A negação do sujeito é completa: trocam o compromisso político pela pose de rede social. Zombam de todos nós ao tratar a governabilidade como um roteiro de ficção, ignorando que, na vida real, essa descoordenação é a crônica de uma morte anunciada. Eles pavimentam a estrada real para os bárbaros — as “bestas-feras” que já possuem candidaturas competitivas prontas para ocupar o vácuo deixado por essas disputas infantis.

Eles sabem o que fazem
O risco não é retórico. Como Lula já alertou, sem uma base consolidada, o Senado vira o Olimpo de quem “pensa que é Deus”. Facilitar que nomes como Lahésio Brandão ocupem uma vaga em 2026 não é apenas um erro de cálculo; é um colaboracionismo explícito travestido de purismo. Estão entregando o escudo legislativo ao extremismo para que, em 2027, o país seja paralisado e o STF “avacalhado” por processos de impeachment.
Não há espaço para falso moralismo, apenas para o pragmatismo de quem sabe que coordenação é a chave da sobrevivência. Ao fustigar Brandão como se ele fosse a oposição, esses grupos promovem a erosão da capacidade de comando. Eles parecem ter esquecido Darcy Ribeiro; preferem a pureza da derrota ao compromisso da construção. Confundem poder com trono e compromisso com promessa, como se o rei ainda fosse um escolhido da divindade.
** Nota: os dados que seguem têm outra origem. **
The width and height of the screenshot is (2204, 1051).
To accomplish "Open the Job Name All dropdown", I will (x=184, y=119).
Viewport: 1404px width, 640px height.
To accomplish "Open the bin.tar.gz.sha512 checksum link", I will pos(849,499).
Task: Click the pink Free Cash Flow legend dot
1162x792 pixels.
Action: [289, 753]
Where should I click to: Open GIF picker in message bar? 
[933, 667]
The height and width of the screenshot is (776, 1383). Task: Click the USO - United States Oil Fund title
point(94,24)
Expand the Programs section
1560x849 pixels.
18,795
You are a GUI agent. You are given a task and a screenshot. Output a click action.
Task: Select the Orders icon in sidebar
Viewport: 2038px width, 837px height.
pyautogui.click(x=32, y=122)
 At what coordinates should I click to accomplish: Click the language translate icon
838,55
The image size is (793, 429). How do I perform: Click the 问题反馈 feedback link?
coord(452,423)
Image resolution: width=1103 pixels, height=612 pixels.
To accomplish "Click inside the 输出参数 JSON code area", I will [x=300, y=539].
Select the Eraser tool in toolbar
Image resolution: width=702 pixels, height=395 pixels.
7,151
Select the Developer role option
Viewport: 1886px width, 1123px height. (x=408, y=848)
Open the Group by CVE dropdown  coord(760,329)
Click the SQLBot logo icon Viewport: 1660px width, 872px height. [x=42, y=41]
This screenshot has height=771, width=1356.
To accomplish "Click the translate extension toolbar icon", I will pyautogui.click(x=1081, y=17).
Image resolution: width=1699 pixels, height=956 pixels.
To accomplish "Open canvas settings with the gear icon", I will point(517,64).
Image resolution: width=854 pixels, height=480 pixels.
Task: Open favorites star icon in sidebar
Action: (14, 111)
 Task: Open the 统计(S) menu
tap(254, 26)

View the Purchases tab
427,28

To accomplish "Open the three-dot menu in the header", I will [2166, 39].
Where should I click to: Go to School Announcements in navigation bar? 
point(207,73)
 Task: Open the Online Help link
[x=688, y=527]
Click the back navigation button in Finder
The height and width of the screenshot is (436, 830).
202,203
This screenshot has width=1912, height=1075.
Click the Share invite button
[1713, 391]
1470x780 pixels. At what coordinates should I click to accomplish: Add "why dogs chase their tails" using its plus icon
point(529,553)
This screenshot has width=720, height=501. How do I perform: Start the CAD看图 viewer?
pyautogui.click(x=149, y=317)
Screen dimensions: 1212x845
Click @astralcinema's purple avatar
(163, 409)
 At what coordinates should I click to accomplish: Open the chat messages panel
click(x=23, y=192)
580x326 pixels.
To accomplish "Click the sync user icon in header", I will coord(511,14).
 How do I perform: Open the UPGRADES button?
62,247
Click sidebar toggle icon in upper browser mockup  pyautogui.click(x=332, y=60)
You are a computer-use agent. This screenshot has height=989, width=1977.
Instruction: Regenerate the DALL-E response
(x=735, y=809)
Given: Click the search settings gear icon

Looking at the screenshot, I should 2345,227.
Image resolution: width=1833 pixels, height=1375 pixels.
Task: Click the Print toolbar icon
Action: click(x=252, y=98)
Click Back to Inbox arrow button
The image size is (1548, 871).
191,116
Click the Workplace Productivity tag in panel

A oposição é essencial à democracia, pois, como em Platão, é no embate das diferenças que nasce a consciência. Mas tratar o extremismo como oposição é naturalizar o desmonte civilizatório. Esses dinistas estão jogando um jogo perigoso onde o prêmio é a própria irrelevância.
Não vão passar batido
Quando a “merda” emergir das urnas e o cerco institucional se fechar, saberemos exatamente quem foram os operários da nossa derrota. Por enquanto, fiquem com seu jardim sem adubo. Seguimos no Blog, nec spe nec metu — sem a ilusão das nuvens de rede social e sem o temor de apontar o dedo para os que hoje digitam, sorridentes, o nosso isolamento.
Facilitar a ascensão de um Lahésio não é um erro de cálculo; é um suicídio assistido em nome de uma visão paroquial que não enxerga um palmo além da próxima visualização.
Enquanto a base civilizatória se corrói por dentro, o extremismo observa na primeira fila. No fim das contas, o maranhense assiste ao eclipse da razão. E quando a luz voltar, o que restará não será a pureza ideológica, mas o deserto institucional de um governo cercado por “divindades”. Eleitas por quem?
Estão pavimentando o caminho para os nossos próprios carrascos.